## YOUR INSTRUCTIONS
Below are records; reproduce exactly the lines from the one that has "You are a computer-use agent. Screen" through the one that has "Open the Use Sandbox dropdown", ends included, and nothing more.

## RAW DATA
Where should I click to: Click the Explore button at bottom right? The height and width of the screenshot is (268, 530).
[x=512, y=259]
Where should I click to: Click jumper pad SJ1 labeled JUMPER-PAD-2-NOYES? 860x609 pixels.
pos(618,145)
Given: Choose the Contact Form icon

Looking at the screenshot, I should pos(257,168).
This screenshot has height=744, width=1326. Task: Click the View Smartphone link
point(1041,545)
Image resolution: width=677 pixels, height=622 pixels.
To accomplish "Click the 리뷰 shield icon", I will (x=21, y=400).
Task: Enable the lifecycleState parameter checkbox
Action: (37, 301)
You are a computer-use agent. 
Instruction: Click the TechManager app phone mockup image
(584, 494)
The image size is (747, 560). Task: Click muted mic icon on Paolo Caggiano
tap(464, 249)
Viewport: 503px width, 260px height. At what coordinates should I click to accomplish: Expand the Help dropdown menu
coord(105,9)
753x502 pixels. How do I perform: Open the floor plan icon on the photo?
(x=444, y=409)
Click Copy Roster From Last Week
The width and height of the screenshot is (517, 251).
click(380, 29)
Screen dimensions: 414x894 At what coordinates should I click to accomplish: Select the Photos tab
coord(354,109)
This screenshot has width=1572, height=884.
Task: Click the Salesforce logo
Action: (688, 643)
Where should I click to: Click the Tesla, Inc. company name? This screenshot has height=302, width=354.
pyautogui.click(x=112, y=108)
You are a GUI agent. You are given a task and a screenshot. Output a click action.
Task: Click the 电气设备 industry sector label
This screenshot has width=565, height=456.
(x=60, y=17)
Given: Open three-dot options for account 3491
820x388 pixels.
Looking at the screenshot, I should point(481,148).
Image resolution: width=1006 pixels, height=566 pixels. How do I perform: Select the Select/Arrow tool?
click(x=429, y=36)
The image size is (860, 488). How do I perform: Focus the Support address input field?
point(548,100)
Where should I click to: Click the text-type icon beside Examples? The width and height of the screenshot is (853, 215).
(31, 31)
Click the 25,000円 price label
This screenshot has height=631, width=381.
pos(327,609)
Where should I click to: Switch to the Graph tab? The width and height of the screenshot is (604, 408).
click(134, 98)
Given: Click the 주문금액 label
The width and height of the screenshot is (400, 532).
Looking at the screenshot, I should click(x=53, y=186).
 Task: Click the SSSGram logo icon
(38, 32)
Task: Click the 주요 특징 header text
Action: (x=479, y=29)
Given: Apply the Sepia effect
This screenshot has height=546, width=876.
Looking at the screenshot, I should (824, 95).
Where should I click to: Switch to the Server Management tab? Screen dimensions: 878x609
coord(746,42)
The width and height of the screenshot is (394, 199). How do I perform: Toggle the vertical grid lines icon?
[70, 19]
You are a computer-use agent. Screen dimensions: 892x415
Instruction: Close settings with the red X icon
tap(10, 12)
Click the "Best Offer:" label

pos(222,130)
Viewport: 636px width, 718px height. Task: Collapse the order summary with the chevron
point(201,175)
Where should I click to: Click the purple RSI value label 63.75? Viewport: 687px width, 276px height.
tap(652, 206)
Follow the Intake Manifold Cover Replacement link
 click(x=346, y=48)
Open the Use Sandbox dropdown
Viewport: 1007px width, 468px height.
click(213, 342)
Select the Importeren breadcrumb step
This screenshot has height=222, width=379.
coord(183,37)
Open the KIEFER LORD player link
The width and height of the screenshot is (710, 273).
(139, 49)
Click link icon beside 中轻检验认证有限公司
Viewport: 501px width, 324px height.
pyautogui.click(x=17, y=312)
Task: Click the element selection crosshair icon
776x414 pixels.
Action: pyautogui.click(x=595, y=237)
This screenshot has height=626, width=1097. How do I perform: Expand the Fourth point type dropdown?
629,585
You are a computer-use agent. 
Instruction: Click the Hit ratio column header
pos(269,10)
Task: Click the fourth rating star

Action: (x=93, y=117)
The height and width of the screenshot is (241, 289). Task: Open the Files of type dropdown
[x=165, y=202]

## RESPONSE TO THE EXERCISE
You are a computer-use agent. Screen dimensions: 892x415
Instruction: Close settings with the red X icon
tap(10, 12)
Click the "Best Offer:" label

pos(222,130)
Viewport: 636px width, 718px height. Task: Collapse the order summary with the chevron
point(201,175)
Where should I click to: Click the purple RSI value label 63.75? Viewport: 687px width, 276px height.
tap(652, 206)
Follow the Intake Manifold Cover Replacement link
 click(x=346, y=48)
Open the Use Sandbox dropdown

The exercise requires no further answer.